Jeremy Rys

Jeremy Rys - Alien Scientist

Jeremy Rys, widely known online as Alien Scientist, is an independent physics researcher, media creator, conference organizer, and UFO/UAP transparency advocate whose work sits at the crossroads of experimental propulsion, classified technology history, fringe physics, and public disclosure. A graduate of Bridgewater State University with a degree in Physics, Rys has spent decades researching deep-state politics, classified scientific programs, advanced aerospace concepts, and the long public controversy surrounding UFOs, anti-gravity, and reverse-engineering claims.

A Journey Beyond Conventional Science

For Jeremy Rys, “Alien Scientist” is more than a screen name. It is a working philosophy: the idea that humanity’s strangest reports, most controversial aerospace rumors, and most suppressed technical archives deserve to be examined with skepticism, technical literacy, and persistence. Rather than simply accepting or dismissing extraordinary claims, Rys has built his public work around digging into the technical details—materials science, propulsion concepts, government secrecy, patent suppression, aerospace history, and the scientific plausibility of claims surrounding UFO and UAP technology.

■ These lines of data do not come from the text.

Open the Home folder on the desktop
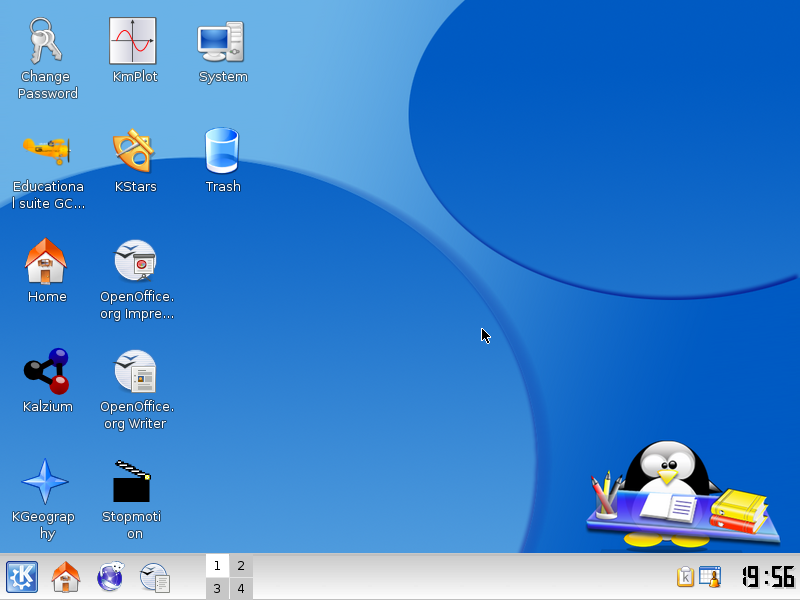 point(46,261)
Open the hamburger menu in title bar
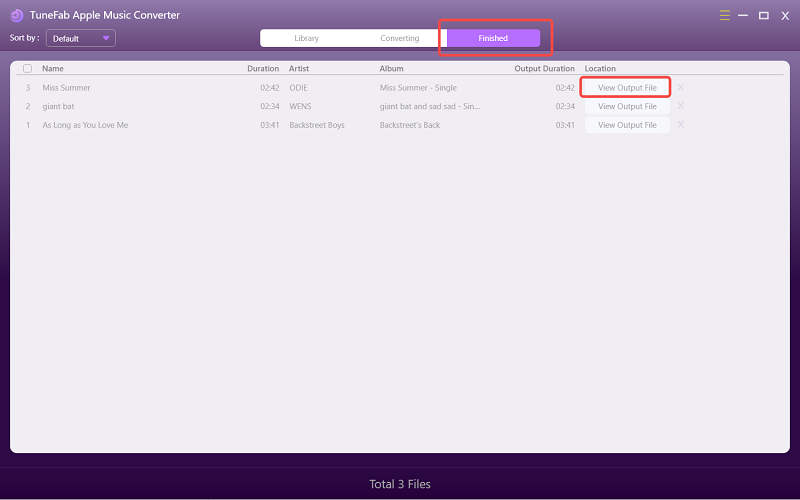 click(x=725, y=15)
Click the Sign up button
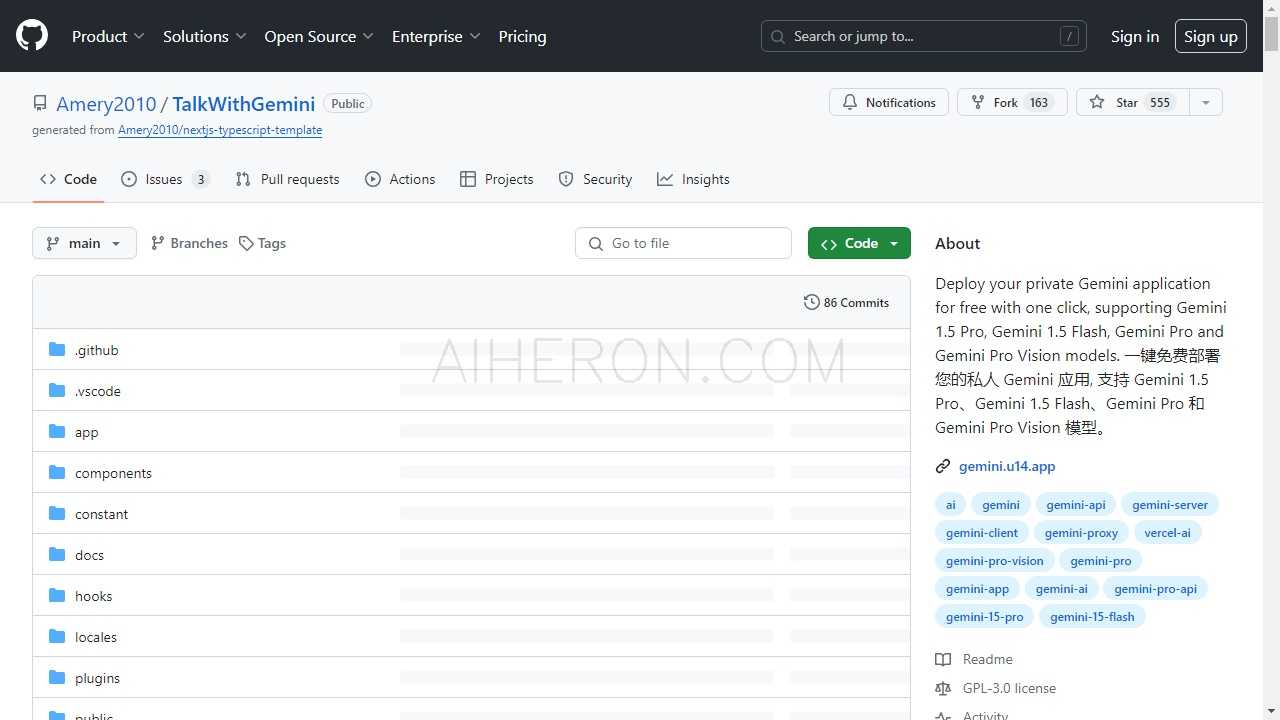The width and height of the screenshot is (1280, 720). [1210, 36]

This has made him a recognizable voice in the alternative propulsion and UFO research communities. His investigations frequently explore the edges of accepted physics: warp-drive concepts, gravity modification, electrogravitics, metamaterials, inertial propulsion, quasi-crystals, classified aircraft, and the recurring question of whether some UFO reports may be connected to hidden human technology, non-human technology, or a complicated mixture of both.

The Alien Scientist Project

The Alien Scientist Project is Jeremy’s central public platform and archive. His website frames the project around rational analysis of secret technologies and describes its goal as exploring UFO physics, antigravity, warp drives, and the obscure history of aerospace research. The site also presents AlienScientist as a network, database, and lab-oriented project: an effort to preserve hard-to-find material, assemble independent propulsion researchers and experimenters, and support technical discussion outside traditional institutional channels.

What makes Rys’s work distinctive is the combination of speculative curiosity and a recurring demand for evidence. He is not simply a promoter of UFO lore; he has often positioned himself as a skeptical investigator willing to challenge famous claims, revisit old documents, examine alleged materials, and ask whether popular stories survive contact with physics, engineering, and historical documentation. His public work emphasizes skepticism, logical fallacies, scientific method, and the principle of “precision over ego”—a theme that runs through much of his commentary.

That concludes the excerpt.